(Pixel coordinate grounding data)
^^^^^^^^
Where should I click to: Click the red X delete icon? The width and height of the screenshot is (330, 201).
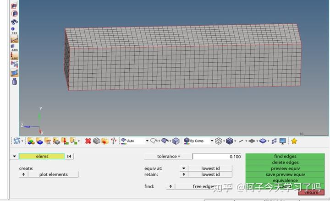click(x=88, y=141)
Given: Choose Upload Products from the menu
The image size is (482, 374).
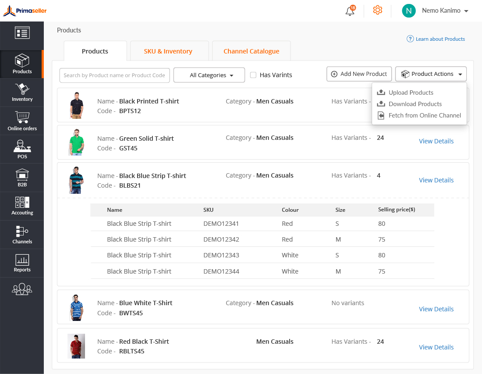Looking at the screenshot, I should [x=411, y=93].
^^^^^^^^
Problem details:
Return the data above in its exact wording, with none of the pictures.

Answer for the task:
Where should I click to: Click the red X delete icon? The width and height of the screenshot is (330, 201).
click(x=88, y=141)
Given: Choose Upload Products from the menu
The image size is (482, 374).
Looking at the screenshot, I should [x=411, y=93].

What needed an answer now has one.